— BEGIN Source extract —

While he was in the United Kingdom the appellant had formed a relationship with a British citizen, Ms Elizabeth Kennedy, to whom he became engaged to be married. Following his second removal to the KRG, he wished to apply for leave to enter the United Kingdom as a fiancé. For that purpose, as explained in greater detail below, he needed entry clearance; and to obtain entry clearance he was required to produce, in accordance with para 320(3) of the Immigration Rules, “a valid national passport or other document satisfactorily establishing his identity and nationality”.
The appellant’s case is that he obtained what is known as an “S-series” passport from the Iraqi authorities within a week of his return to Iraq. His representative then wrote to the entry clearance officer (“the ECO”) in Amman, asking for an assurance that if the appellant applied for entry clearance with his S-series passport the application would not be refused on the grounds of documentation. The ECO replied on 26 September 2006 in these terms:
"Entry clearance applications to the UK for settlement as a fiancé are considered under paragraph 290 of the UK Immigration Rules. Under the Rules it is also a requirement that applicants present valid national travel documents or passports, or a document which satisfactorily confirms the holder's identity and nationality.

— END Source extract —
— BEGIN Dataset rows —

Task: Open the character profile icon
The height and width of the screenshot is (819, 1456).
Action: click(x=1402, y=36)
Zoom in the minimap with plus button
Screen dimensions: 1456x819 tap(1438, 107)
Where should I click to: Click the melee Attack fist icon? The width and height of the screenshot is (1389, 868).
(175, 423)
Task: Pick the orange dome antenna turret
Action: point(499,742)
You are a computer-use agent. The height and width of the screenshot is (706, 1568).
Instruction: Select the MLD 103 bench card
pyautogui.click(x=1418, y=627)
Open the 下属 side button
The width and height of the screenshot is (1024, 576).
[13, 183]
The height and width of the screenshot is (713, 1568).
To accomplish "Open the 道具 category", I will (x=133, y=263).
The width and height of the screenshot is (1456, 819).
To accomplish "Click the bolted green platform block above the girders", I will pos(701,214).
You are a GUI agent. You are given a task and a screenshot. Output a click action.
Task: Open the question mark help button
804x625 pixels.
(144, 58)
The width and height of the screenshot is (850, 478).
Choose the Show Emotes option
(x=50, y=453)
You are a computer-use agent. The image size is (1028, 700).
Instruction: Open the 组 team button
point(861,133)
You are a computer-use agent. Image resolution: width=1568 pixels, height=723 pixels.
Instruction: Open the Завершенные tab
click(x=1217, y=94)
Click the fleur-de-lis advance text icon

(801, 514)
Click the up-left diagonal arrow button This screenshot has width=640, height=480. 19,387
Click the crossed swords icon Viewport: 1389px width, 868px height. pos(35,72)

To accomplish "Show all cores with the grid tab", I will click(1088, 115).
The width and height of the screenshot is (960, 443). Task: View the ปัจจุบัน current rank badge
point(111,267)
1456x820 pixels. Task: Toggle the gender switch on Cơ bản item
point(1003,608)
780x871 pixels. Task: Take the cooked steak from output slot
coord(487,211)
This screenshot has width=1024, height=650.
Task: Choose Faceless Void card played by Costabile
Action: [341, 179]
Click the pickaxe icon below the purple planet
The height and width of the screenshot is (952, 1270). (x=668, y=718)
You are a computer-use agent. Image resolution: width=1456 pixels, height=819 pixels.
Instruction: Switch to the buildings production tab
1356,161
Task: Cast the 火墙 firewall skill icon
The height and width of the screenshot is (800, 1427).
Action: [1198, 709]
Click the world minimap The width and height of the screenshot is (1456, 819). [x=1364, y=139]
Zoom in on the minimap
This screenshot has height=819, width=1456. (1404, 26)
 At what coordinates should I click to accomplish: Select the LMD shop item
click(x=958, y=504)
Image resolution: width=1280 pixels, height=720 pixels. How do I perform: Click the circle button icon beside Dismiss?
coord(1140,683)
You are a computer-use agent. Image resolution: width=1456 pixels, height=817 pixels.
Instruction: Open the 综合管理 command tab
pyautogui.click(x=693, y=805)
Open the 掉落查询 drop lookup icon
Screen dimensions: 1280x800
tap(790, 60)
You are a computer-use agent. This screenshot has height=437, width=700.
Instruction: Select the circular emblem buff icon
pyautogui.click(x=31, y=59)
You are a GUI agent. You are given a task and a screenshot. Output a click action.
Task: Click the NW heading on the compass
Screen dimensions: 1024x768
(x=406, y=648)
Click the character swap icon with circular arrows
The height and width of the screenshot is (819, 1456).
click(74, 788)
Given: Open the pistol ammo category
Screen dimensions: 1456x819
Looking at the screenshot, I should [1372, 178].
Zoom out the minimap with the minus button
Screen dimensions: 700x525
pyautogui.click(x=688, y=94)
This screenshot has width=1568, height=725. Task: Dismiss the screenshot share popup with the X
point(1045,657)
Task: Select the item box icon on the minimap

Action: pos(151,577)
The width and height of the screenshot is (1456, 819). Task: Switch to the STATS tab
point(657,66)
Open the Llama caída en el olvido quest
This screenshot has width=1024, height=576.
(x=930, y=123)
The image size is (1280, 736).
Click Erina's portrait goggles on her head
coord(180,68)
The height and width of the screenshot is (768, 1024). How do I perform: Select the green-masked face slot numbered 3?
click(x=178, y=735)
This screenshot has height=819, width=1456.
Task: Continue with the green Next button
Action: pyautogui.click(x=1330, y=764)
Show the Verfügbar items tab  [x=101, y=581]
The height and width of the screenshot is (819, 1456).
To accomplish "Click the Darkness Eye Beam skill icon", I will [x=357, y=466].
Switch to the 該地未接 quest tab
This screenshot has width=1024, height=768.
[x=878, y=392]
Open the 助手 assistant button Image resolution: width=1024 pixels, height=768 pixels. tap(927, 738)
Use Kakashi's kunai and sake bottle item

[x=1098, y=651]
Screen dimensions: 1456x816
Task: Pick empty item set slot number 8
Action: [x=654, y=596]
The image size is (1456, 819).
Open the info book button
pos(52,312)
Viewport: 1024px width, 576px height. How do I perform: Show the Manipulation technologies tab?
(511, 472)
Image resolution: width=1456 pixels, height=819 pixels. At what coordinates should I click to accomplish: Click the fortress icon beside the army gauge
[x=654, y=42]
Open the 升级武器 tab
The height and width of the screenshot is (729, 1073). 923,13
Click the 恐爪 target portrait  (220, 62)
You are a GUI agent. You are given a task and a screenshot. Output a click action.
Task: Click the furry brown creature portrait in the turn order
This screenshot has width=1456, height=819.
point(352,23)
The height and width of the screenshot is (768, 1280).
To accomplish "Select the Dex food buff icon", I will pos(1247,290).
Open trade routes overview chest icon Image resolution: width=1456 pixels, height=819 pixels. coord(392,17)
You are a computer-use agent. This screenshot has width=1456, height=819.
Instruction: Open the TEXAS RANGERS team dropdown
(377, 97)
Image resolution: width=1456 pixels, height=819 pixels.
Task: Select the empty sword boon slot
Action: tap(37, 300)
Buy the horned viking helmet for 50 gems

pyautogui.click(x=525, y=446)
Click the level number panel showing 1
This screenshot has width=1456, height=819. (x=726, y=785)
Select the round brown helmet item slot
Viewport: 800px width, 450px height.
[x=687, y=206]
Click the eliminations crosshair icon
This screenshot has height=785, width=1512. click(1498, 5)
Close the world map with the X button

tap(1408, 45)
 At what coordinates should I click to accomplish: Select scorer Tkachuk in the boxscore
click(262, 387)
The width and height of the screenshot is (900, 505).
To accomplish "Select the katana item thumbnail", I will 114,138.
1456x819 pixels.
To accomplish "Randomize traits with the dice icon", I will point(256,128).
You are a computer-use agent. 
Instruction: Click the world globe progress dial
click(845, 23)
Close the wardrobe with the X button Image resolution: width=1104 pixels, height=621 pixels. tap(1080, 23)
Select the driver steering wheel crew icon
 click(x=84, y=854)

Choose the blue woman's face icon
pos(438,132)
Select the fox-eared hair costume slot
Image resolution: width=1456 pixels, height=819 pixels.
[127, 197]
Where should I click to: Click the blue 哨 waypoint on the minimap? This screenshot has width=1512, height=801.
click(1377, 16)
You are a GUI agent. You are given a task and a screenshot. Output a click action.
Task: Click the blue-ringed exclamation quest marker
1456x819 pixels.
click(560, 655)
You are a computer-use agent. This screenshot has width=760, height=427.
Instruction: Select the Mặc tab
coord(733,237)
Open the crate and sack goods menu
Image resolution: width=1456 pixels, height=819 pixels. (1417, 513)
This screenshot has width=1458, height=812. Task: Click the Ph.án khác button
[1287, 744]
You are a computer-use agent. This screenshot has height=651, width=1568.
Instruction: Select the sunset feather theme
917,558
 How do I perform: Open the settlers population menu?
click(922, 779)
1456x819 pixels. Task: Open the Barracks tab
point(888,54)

— END Dataset rows —

▶ _Given request A_
List every place named in the entry clearance excerpt, giving each only once.
▶ _Given request B_
Reproduce the entry clearance excerpt between "The appellant’s case" and "identity and nationality.", inclusive.
▶ _Given request C_
Answer these questions from the entry clearance excerpt:
(i) To whom did the appellant become engaged?
(ii) On what date did the ECO reply?
(iii) Under which paragraph of the UK Immigration Rules are applications for settlement as a fiancé considered?

▶ _Worked solution A_
United Kingdom
KRG
Iraq
Amman

▶ _Worked solution B_
The appellant’s case is that he obtained what is known as an “S-series” passport from the Iraqi authorities within a week of his return to Iraq. His representative then wrote to the entry clearance officer (“the ECO”) in Amman, asking for an assurance that if the appellant applied for entry clearance with his S-series passport the application would not be refused on the grounds of documentation. The ECO replied on 26 September 2006 in these terms:
"Entry clearance applications to the UK for settlement as a fiancé are considered under paragraph 290 of the UK Immigration Rules. Under the Rules it is also a requirement that applicants present valid national travel documents or passports, or a document which satisfactorily confirms the holder's identity and nationality.

▶ _Worked solution C_
(i) Ms Elizabeth Kennedy, a British citizen
(ii) 26 September 2006
(iii) Paragraph 290